In [1]:
import pandas as pd
import psycopg2
import sqlalchemy

In [2]:
connection = sqlalchemy.create_engine(f'postgresql+psycopg2://myusername@0.0.0.0:5432/postgres')

In [3]:
def stage():
    try:
        staging_df = pd.read_csv("./input/transactions-2022-01-03.csv")
        staging_df = staging_df.rename(columns=str.lower)
        staging_df = staging_df.rename(columns={"trade date": "trade_date"})
        staging_df.to_sql('staging_transactions', connection, if_exists='replace')
        return staging_df
    except Exception as e:
        print("Data stage error: " + str(e))  

In [4]:
def extract():
    try:
        staging_df = stage()
        return staging_df
    except Exception as e:
        print("Data extract error: " + str(e))

In [5]:
def transform():
    transform_df = pd.read_sql_query('''select * from staging_transactions''', connection)
    transform_df['date'] =  pd.to_datetime(transform_df['trade_date'], format="%d/%m/%Y")
    transform_df['year'] = transform_df['date'].dt.year
    transform_df['month'] = transform_df['date'].dt.month
    transform_df['day'] = transform_df['date'].dt.day
    return transform_df

In [6]:
def load(transactions):
    trader_dim = transactions[['trader','fund']].drop_duplicates()
    load_dim(trader_dim, 'trader_dim', 'trader_key')
    
    date_dim = transactions[['trade_date','year','month','day']].drop_duplicates()
    load_dim(date_dim, 'date_dim', 'date_key')

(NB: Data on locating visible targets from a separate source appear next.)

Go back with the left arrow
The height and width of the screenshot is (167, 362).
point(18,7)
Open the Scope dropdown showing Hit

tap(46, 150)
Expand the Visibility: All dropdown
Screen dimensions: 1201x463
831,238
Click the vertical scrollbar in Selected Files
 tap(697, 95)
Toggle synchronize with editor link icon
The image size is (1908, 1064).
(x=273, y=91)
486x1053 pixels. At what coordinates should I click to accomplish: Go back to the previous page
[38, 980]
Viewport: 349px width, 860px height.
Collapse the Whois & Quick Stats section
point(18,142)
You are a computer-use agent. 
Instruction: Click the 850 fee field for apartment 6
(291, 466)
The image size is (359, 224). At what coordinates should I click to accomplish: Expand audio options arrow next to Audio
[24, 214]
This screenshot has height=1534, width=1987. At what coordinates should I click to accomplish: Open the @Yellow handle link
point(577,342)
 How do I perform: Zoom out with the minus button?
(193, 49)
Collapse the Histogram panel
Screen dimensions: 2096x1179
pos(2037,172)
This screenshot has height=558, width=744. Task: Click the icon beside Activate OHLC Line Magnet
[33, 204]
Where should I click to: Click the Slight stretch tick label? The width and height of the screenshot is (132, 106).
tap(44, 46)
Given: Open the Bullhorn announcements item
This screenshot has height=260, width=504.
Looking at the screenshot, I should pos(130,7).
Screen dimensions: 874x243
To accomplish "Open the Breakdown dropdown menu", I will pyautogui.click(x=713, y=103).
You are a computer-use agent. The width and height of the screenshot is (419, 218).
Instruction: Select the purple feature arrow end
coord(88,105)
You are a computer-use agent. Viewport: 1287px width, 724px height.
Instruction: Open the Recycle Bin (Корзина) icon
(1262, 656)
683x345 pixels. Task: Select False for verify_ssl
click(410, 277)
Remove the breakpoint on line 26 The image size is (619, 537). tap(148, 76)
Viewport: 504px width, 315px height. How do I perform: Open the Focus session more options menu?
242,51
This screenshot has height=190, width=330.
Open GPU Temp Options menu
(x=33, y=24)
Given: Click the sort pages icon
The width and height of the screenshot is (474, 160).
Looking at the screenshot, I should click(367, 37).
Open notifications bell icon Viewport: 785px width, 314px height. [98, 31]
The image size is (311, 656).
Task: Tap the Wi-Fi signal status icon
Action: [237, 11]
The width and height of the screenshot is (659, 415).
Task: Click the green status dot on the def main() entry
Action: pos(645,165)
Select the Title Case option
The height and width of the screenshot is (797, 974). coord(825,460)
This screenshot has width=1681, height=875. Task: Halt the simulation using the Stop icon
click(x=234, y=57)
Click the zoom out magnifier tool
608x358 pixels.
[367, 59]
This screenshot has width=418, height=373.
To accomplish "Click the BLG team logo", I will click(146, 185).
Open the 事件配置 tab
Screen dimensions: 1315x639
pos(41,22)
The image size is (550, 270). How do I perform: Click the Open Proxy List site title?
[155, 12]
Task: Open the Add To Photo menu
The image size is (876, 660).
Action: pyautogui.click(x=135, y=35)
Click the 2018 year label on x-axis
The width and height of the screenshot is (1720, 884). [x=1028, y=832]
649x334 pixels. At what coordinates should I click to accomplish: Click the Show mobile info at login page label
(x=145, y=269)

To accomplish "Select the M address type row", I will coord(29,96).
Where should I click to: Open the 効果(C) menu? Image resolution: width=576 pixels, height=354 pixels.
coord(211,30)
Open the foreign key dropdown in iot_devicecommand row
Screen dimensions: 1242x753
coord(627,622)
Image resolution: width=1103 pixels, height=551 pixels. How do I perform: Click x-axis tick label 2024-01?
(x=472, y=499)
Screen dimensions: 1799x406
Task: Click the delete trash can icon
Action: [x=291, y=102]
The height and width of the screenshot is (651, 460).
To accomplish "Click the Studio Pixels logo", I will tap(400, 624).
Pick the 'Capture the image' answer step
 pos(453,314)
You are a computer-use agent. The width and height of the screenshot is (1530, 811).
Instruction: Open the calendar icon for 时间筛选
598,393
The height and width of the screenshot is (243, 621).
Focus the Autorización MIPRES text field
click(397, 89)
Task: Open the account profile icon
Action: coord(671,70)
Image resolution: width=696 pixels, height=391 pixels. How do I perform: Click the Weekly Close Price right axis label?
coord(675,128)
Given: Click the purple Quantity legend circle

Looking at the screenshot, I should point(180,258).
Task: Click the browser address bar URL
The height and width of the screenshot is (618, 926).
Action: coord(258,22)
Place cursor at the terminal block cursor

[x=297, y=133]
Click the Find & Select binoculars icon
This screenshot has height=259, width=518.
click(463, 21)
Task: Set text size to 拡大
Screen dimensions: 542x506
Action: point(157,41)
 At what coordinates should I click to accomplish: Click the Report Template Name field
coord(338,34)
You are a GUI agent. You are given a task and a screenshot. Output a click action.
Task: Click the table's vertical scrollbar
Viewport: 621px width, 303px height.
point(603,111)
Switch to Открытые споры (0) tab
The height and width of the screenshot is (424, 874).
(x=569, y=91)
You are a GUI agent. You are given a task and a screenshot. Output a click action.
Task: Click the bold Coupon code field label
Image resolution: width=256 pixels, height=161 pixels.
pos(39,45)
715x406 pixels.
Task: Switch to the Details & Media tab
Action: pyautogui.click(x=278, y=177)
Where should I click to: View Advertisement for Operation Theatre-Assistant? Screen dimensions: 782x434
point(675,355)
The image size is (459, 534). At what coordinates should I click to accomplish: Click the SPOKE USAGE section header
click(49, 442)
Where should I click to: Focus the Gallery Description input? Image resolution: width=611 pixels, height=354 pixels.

    security_dim=transactions['security'].drop_duplicates()
    load_dim(security_dim, 'security_dim', 'security_key')

    load_fact()
    load_market_value_fact()

In [7]:
def load_dim(df, name, key_name):
    try:
        df.to_sql(name, connection, if_exists='replace')
        with connection.connect() as con:
            con.execute(f'ALTER TABLE {name} ADD COLUMN {key_name} SERIAL PRIMARY KEY;')
    except Exception as e:
        print(f"Load dimension table error for {name}: " + str(e))    

In [8]:
def load_fact():
    query_create_table = """CREATE TABLE IF NOT EXISTS transaction_fact (
          total_transaction_cost numeric,
          quantity numeric,
          price numeric,
          date_key integer,
          trader_key integer,
          security_key integer)"""

    query_insert = """INSERT INTO transaction_fact
            (total_transaction_cost, quantity, price, date_key, trader_key, security_key)
            SELECT
                s.quantity * s.price,
                s.quantity,
                s.price,
                COALESCE(d.date_key, 0),
                COALESCE(t.trader_key, 0),
                COALESCE(c.security_key, 0)
            FROM staging_transactions s
                LEFT JOIN trader_dim t ON (s.trader = t.trader and s.fund = t.fund)
                LEFT JOIN security_dim c ON s.security = c.security
                LEFT JOIN date_dim d ON s.trade_date = d.trade_date;"""
    try:
        connection.execute(query_create_table)
        connection.execute(query_insert)
    except Exception as e:
        print(f"Load fact table error for transaction_fact: " + str(e))    

In [9]:
def load_market_value_fact():
    query_create_table = """CREATE TABLE IF NOT EXISTS market_value_fact (
              total_cost numeric,
              date_Key integer)"""

    query_insert = """INSERT INTO market_value_fact
                (total_cost,date_key)
                SELECT
                    sum(s.quantity) as total_cost,
                    COALESCE(d.date_key, 0)
                FROM staging_transactions s
                LEFT JOIN date_dim d ON s.trade_date = d.trade_date
                group by date_key;"""
    try:
        connection.execute(query_create_table)
        connection.execute(query_insert)
    except Exception as e:
        print(f"Load market value fact table error for market_value_fact: " + str(e))    

In [10]:
df=extract()
df.head()

Unnamed: 0,trade_date,fund,trader,security,quantity,price
0,1/3/2022,Equity Fund,Ricky,IBM,20,0.093486
1,1/3/2022,Equity Fund,Ethel,GOOG,2,0.228878
2,1/3/2022,Equity Fund,Ricky,TSLA,58,0.129644
3,1/3/2022,Future Fund,Lucy,EDU8,31,0.626164
4,1/3/2022,Future Fund,Ricky,ZCU23,65,0.798289


In [11]:
df=transform()
df.head()

Unnamed: 0,index,trade_date,fund,trader,security,quantity,price,date,year,month,day
0,0,1/3/2022,Equity Fund,Ricky,IBM,20,0.093486,2022-03-01,2022,3,1
1,1,1/3/2022,Equity Fund,Ethel,GOOG,2,0.228878,2022-03-01,2022,3,1
2,2,1/3/2022,Equity Fund,Ricky,TSLA,58,0.129644,2022-03-01,2022,3,1
3,3,1/3/2022,Future Fund,Lucy,EDU8,31,0.626164,2022-03-01,2022,3,1
4,4,1/3/2022,Future Fund,Ricky,ZCU23,65,0.798289,2022-03-01,2022,3,1


In [12]:
load(df)